Sembra, in generale, che la poesia tragga origine da due cause, ambedue naturali: l’istinto dell’imitazione, che è innato agli uomini fin dall’infanzia (anche in questo l’uomo si distingue dagli altri animali, in quanto è più incline all’imitazione e con essa acquista le sue prime cognizioni), e il piacere che tutti traggono dai prodotti dell’imitazione.

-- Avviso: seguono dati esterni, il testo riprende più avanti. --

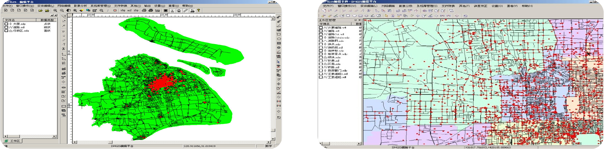Select the pan hand tool in left window
604x149 pixels.
pyautogui.click(x=69, y=10)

Una prova di ciò ci viene dall’esperienza dei fatti: anche di cose che vediamo con disgusto ci fa piacere di vedere l’imitazione eseguita con la massima esattezza, come è delle rappresentazioni delle bestie più immonde e dei cadaveri. E la ragione sta in questo, che l’apprendere è oltremodo gradito non solo ai filosofi, ma anche agli altri uomini, solo che questi ultimi partecipano della soddisfazione in una misura minore.

Aristot. Poet. 1448b

Tragedia, dunque, è l’imitazione di un’azione seria e compiuta in sé stessa, che ha una certa ampiezza ed è composta in un lunguaggio condito di ornamenti, diversamente distribuiti a seconda delle loro specie nelle varie parti di essa; imitazione che si svolge attraverso personaggi che agiscono e non narrano, e tale da produrre mediante la pietà e il terrore la catarsi di questi sentimenti.

Aristot. Poet. 1449b

L’elemento più importante [della tragedia] è la disposizione dei fatti, poiché la tragedia è imitazione non di uomini, ma di azioni e di vita: felicità e infelicità si riconducono all’azione, e il fine della vita è l’azione, e non una qualità morale. […] Quindi i fatti, cioè la favola, sono il fine della tragedia, e il fine è, di tutte le cose, l’elemento più importante.

Aristot. Poet. 1450a

Da quel che abbiamo detto, risulta manifesto anche questo: che compito del poeta è di dire non le cose accadute ma quelle che potrebbero accadere e le possibili secondo verosimiglianza e necessità. Ed infatti lo storico e il poeta non differiscono per il fatto che questo scrive in versi e quello in prosa (si potrebbero benissimo mettere in versi le Storie di Erodoto, infatti, ed esse non cesserebbero di essere storia per la circostanza di essere in versi anziché in prosa): storico e poeta differiscono perché l’uno racconta ciò che è accaduto e l’altro ciò che potrebbe accadere. E perciò la poesia è cosa più nobile e più filosofica della storia, perché la poesia tratta piuttosto dell’universale, mentre la storia del particolare. Ora, rientra nell’universale che un individuo di una certa indole faccia e dica determinate cose secondo i principi della verosimiglianza e della necessità: e a questo appunto mira la poesia, che ai personaggi i nomi li applica dopo. Invece il particolare si occupa di ciò che ha fatto o ha subìto qualcuno, Alcibiade per esempio.

Aristot. Poet. 1451b

Inoltre il poeta deve, per quanto gli è possibile, immedesimarsi negli atteggiamenti del personaggio. Infatti riescono più persuasivi i poeti che, coincidendo con l’indole del personaggio, partecipano alle sue passioni; e così sa esprimere un animo in tempesta chi ce l’ha davvero in tempesta, e rappresenta l’ira in modo più verace chi è adirato. Per questo il poetare è di colui che è ben dotato d’ingegno, o dell’entuasiasta di temperamento: quello perché di carattere plasmabile, questo perché facile al rapimento estatico. [Cfr. Orazio, Ars poetica, 101 sgg.]

Aristot. Poet. 1455a

Per quello che riguarda l’imitazione narrativa e in versi è chiaro che anche qui, come nelle tragedie, la favola deve avere una struttura compiuta, con un principio, un mezzo e una fine, affinché il poema epico, come un organismo intero e vivente, procuri quel piacere che gli è particolare.

Aristot. Poet. 1459a

Implicita condanna alla lirica:

Il poeta deve parlare in prima persona il meno possibile: infatti, così facendo non sarebbe più un imitatore.